A Trip to the Moon (1902)

A TRIP TO THE MOON (1902)
Article #135 by Dave Sindelar
Viewing date: 7-29-2001
Posting date: 12-12-2001

Scientists are shot to the moon from a big gun. There they encounter exploding moon men.

This is perhaps the most famous movie of the very early years of cinema; only THE GREAT TRAIN ROBBERY really gives it any competition in this regard. Certainly it is the best known work of Georges Melies, a stage magician who became enamored by the magical possibilities of film, and then proceeded to make more than five hundred shorts that experimented with visual special effects. If you haven’t seen it, at least you’ve probably seen the most famous moment in stills, where the capsule embeds itself in the eye of the moon (I love the description of this moment in the narrated version of this short, where the rocket is described as “kissing” the eye of the moon).

The movie was never intended to be a realistic depiction of a trip to the moon; it was meant as a witty spectacle, and on that level it succeeds.
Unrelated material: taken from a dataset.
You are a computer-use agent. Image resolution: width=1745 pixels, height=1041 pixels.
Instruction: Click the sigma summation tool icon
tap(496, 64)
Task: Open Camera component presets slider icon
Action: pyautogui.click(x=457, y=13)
Unfortunately, Melies never quite mastered cinematic story-telling techniques, so it can be quite difficult to tell what is going on at times. If you can find a narrated version of the short, it will help, even though the narrator has a very thick French accent.

This wasn’t the earliest SF movie, but it may be the earliest one that can be found easily; most of the other early ones involved sausage-making machines. Melies himself had been making movies for four years before he made this one; he would go on making movies for another eight, but he was never really able to surpass this one.